• [TASK OBJECTIVE] Scan the records below, and wherever a line has the word "pixels", pull it out.
%%
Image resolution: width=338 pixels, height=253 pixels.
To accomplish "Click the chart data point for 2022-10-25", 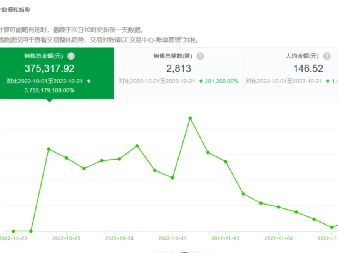I will point(67,158).
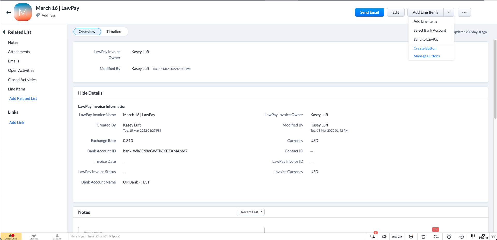Open Contacts in the chat bar
The width and height of the screenshot is (497, 240).
(57, 237)
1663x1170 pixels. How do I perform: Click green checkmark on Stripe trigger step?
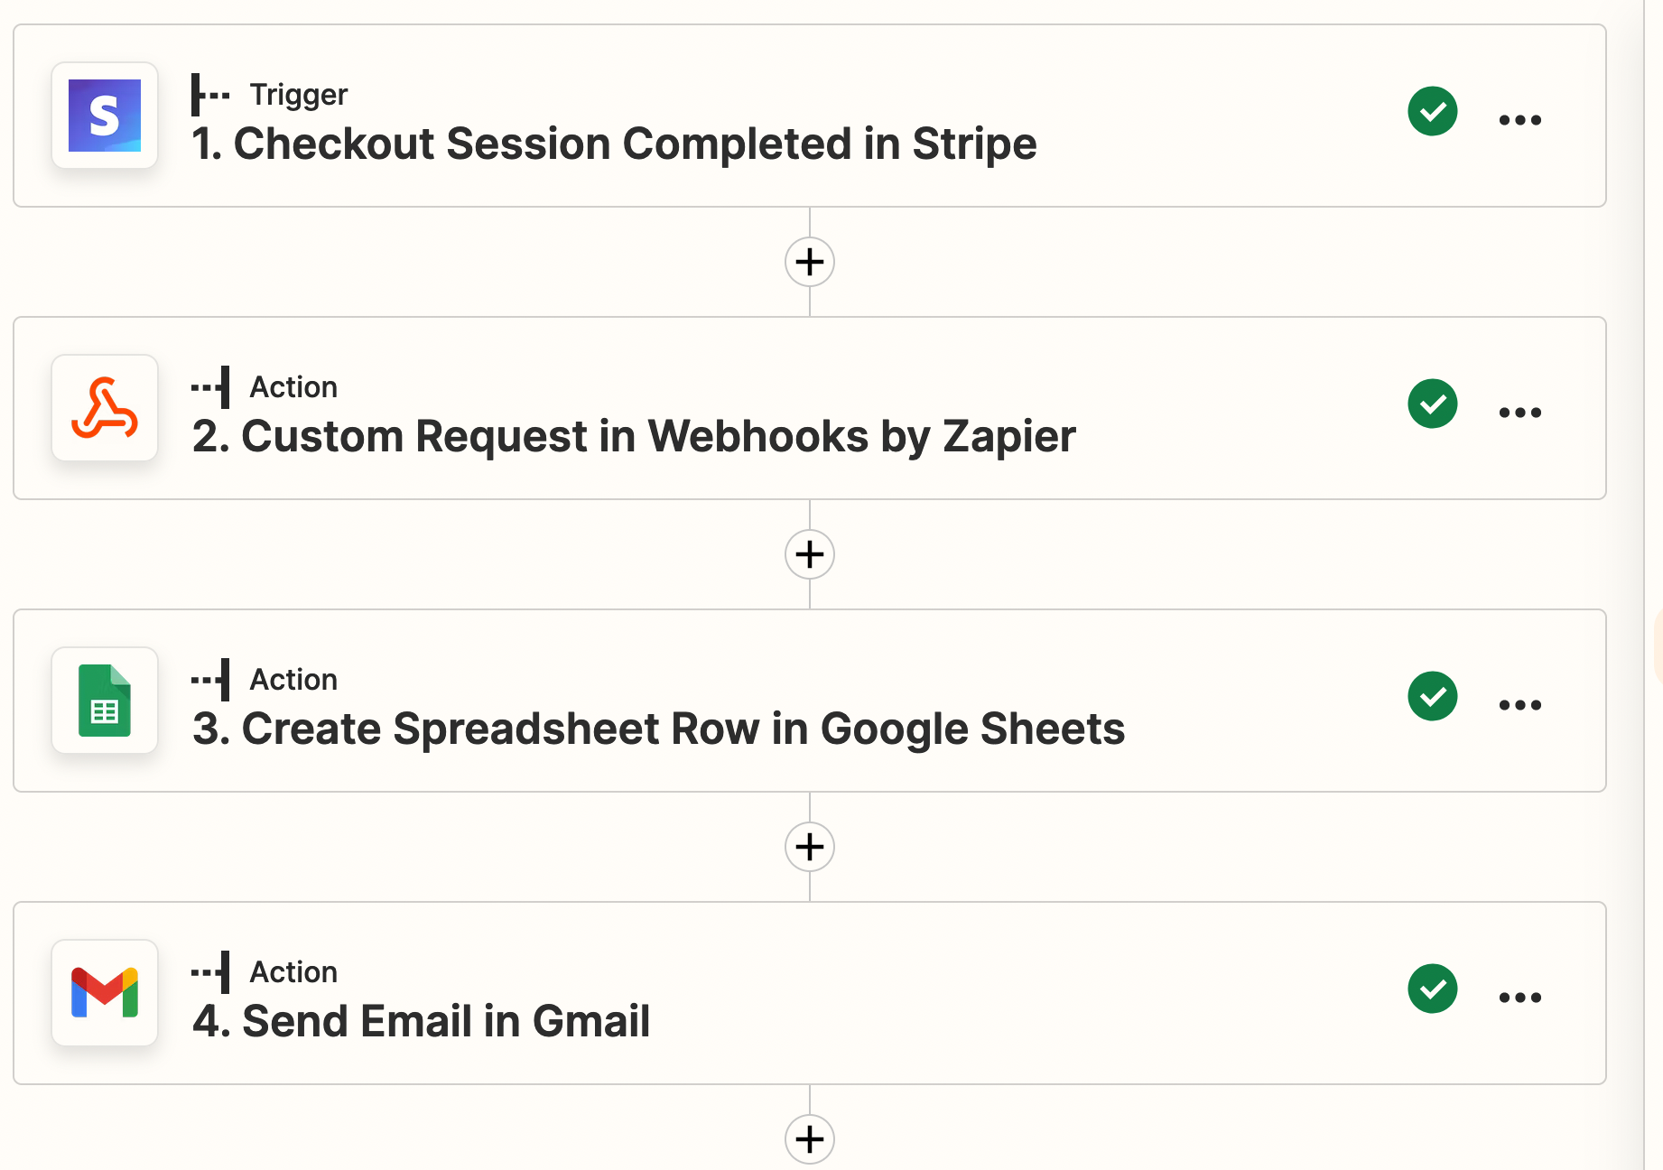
%%
• [RESPONSE TO THIS EXERCISE]
Image resolution: width=338 pixels, height=253 pixels.
1663x1170 pixels. How do I perform: Click green checkmark on Stripe trigger step?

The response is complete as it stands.